Department of Gastroenterology, Nanfang Hospital, Southern Medical University, Guangzhou 510515, China.
Medical School of Yangtze University, Jingzhou 434023, China.
Acta Biochim Biophys Sin (Shanghai). 2018 Jun 1;50(6):605-614. doi: 10.1093/abbs/gmy049.

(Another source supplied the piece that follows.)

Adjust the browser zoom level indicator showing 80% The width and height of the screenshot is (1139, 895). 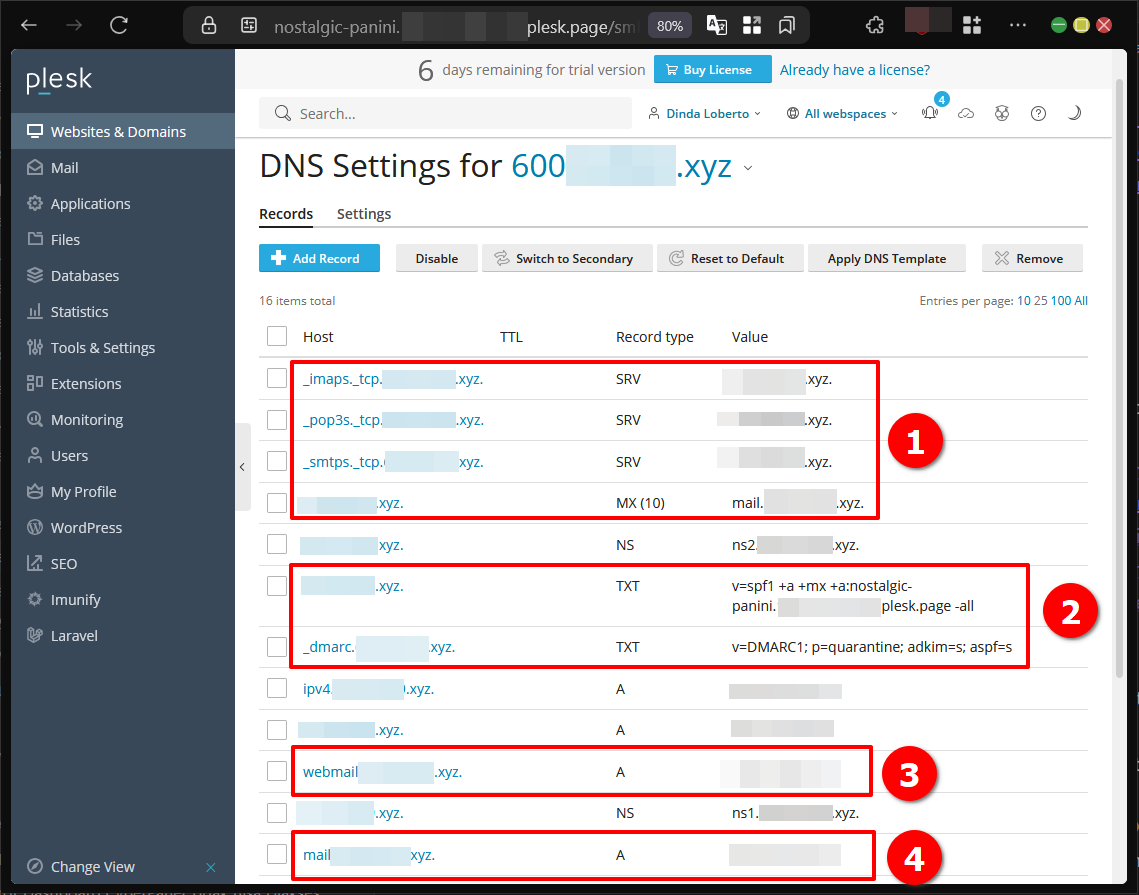pos(669,25)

MicroRNAs (miRNAs), some small non-coding RNAs that regulate gene expression at the posttranscriptional level, are always aberrantly expressed in carcinomas. In this study, we found that miR-23b-3p was remarkably up-regulated in human esophageal squamous cell carcinoma cells and tissues. Moreover, miR-23b-3p could induce the proliferation, invasion, and metastasis in vitro. EBF3 was identified as the direct downstream target gene of miR-23b-3p and ectogenic EBF3 could strongly inhibit the proliferation, invasion, and metastasis in vitro. Furthermore, it was found that miR-23b-3p could regulate epithelial-to-mesenchymal transition progress by blocking EBF3. Therefore, it was concluded that miR-23b-3p targeted EBF3 to accelerate the proliferation, invasion, and metastasis in ESCC.

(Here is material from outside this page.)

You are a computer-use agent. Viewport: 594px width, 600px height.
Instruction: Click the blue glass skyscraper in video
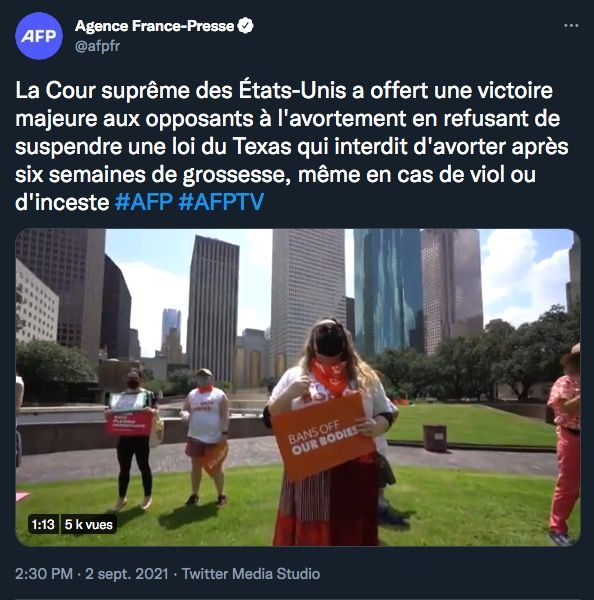(387, 291)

微小 RNA(miRNA)是一类在转录后水平调控基因表达的非编码小分子 RNA,在癌组织中常呈现异常表达。本研究发现 miR-23b-3p 在人食管鳞状细胞癌细胞和组织中显著上调。此外,miR-23b-3p 可诱导体外细胞的增殖、侵袭和转移。EBF3 被鉴定为 miR-23b-3p 的直接下游靶基因,外源性 EBF3 可强烈抑制体外细胞的增殖、侵袭和转移。此外,研究发现 miR-23b-3p 可以通过阻断 EBF3 来调节上皮间质转化过程。因此,我们得出结论,miR-23b-3p 通过靶向 EBF3 促进 ESCC 的增殖、侵袭和转移。